I was reminded of how awful some church people were the other day by a customer, a church person, who acted in a most uncharitable nature when they didn’t get what they wanted. They were generally small, petty, and rude. When it happened I had a flashback of sorts to all the other church people I’ve dealt with over the years. I’m no bible scholar myself, but I was quick to think of the parable of the good Samaritan. The priest and Levite (both church people, right?) passed by the downtrodden man on the road, and the non-church person, the Samaritan, helped the injured man by giving of his time and treasure to save his life. He was most charitable, and his charity would save him according to the Big JC. That uncharitable person that I had the misfortune of doing business with recently would do well to read the story and take it to heart. Whether it’s Tom Cruise going around destroying people for not paying enough to his church, or the lowliest deacon at the 14th Baptist Church of Topeka, Kansas trying to extort money from his congregants, the habit of people abusing the power of the pulpit to take advantage of well meaning people is getting old. What’s also way past due is a revolution from the people in the pews. My own church has turned into one big, long, never-ending scandal throughout the course of my life; shame on us all for not storming the Vatican with pitchforks years ago to throw the bums out and demand better. When you allow evil to fester, it only comes back stronger the next time. By not lancing the infected Curia, and allowing the criminals to continue to elect their leader time after time, we have allowed dysfunction to spread through all levels of the organization. I can hear the howling already: “It’s just a small percentage. You can’t condemn the whole group for the actions of a few.” Truth is… you can. As Edmund Burke said, “The only thing necessary for the triumph of evil is for good men to do nothing.” Too many good men have been doing nothing for too long; covering their own rear ends and allowing evil men to rampage about. As long as the shrapnel doesn’t hit them, they don’t seem to care.

Don’t think me overly pious.

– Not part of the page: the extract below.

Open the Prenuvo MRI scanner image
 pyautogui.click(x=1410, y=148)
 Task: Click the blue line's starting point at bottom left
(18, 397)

I’m a sinner praying for salvation along side of the rest of humanity. I’m just a man who has done a good bit of business with priests and preachers. And I have found most of them to be more like the priest or Levite in the parable above. Most of the ones I’ve known have gotten into the preaching business because it’s good business. Flexible hours, cheap housing, and most all the churches are air conditioned these days. Not many hard working, get ahead types go into the business. It’s more the, “Pay my bills for me and I’ll make you feel guilty about not giving enough of your income away” crowd. I’m not condemning you if you go to church. God Bless You! All I’m saying is that what you do on Sunday probably matters less than what you do the other six days of the week. In my life I’ve also done business with a number of Samaritans who rarely see the inside of a church building; some truly fine people. I’ve never worn one of those amulets that says, “I’m a Catholic, please call a priest.” Instead I am thinking of having one made up special: “I am a person; call a Samaritan.” If it’s a Samaritan priest… so much the better. End of sermon.